# TEXT BLOCK:
*** Block opens ***
K-Mean City Search

Snapshot of the web app we coded

Inspiration

We are students that have to yet to enter the workforce full time, and with the current Covid-19 situation where we can work from anywhere in the world, there are just too many cities that we can move to after we graduate from college. This program takes data about cities around the world to help us discover the optimal city for us to live in given our preferences.

What it does

This program takes datasets about from various different sources about cities around the world and orders the cities based on how well it fits the aspects that the user deems is very important about where they live. It then returns an interactive map where the cities are marked with different colored dots based on how well it fits the user's preferences.

We added a whole new feature where the user can set the number of colleges in the city as one of the important traits to be factored into calculating how well a city would fit their lifestyle. This is very important in case we want to live in a place where we can further our own knowledge and education, as well as get involved in a learning community.

It determines how well the cities fit the user's preferences using the k-means algorithm to cluster cities that score similarly in how closely it aligns with the factors that the user selects. It then assigns each cluster a color and marks each city on the map for the user to see the results more clearly. When they hover their cursor over a city marked on the map, it expands a menu with the characteristics of the city, like the cost of living, quality of life and crime rating there. This ensures that the user is able to make an informed decision about which city they want to move to.

How I built it

We started with the backend using pandas, numpy, plotly.express, anvil.server, and sklearn. The datasets came from MoveHub City Ratings: https://www.kaggle.com/blitzr/movehub-city-rankings?select=movehubqualityoflife.csv and also Colleges and Universities in the US: https://hifld-geoplatform.opendata.arcgis.com/datasets/colleges-and-universities/data. This gave us access to an abundance of data that we used to analyzed the characteristics of the various cities and rank which ones would best fit the user's preferences.

We used a k-means algorithm to cluster the cities based on how closely they aligned with the user's preferences, then color coded each cluster before displaying it on the interactive map for the end user.
*** Block closes ***
# Data entries:
*** Block opens ***
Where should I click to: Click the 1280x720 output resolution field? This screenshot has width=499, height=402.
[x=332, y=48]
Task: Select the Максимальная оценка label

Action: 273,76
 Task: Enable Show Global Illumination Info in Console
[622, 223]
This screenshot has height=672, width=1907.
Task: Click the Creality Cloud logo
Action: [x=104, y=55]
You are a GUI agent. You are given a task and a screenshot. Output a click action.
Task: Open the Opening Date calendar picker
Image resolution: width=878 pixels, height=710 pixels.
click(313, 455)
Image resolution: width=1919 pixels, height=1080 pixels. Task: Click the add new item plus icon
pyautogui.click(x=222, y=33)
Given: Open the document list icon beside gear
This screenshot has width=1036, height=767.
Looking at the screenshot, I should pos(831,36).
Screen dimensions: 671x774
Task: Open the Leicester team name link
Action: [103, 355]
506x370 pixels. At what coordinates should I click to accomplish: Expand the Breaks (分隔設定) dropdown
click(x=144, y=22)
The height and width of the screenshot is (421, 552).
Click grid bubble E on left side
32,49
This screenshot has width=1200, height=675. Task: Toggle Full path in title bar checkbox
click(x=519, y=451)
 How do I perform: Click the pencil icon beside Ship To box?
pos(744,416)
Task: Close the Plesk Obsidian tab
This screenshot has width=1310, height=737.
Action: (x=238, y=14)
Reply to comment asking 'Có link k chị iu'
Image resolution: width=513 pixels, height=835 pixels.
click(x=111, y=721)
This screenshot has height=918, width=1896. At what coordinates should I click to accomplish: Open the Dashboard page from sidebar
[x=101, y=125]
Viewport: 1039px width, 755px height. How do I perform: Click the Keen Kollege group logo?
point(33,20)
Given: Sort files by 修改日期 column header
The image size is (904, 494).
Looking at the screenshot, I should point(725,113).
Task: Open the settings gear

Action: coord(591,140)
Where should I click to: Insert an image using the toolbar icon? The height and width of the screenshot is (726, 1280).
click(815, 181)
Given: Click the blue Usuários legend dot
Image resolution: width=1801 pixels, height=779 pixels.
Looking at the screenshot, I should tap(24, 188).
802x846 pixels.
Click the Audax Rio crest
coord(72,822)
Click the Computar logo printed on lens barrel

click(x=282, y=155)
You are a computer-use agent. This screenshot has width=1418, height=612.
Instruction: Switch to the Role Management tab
*** Block closes ***
# WORK INSTRUCTION:
Copy the K-Mean City Search write-up starting with "This program takes datasets" and going on through "a learning community.", swapping "colleges" for "universities".

# TASK RESPONSE:
This program takes datasets about from various different sources about cities around the world and orders the cities based on how well it fits the aspects that the user deems is very important about where they live. It then returns an interactive map where the cities are marked with different colored dots based on how well it fits the user's preferences.

We added a whole new feature where the user can set the number of universities in the city as one of the important traits to be factored into calculating how well a city would fit their lifestyle. This is very important in case we want to live in a place where we can further our own knowledge and education, as well as get involved in a learning community.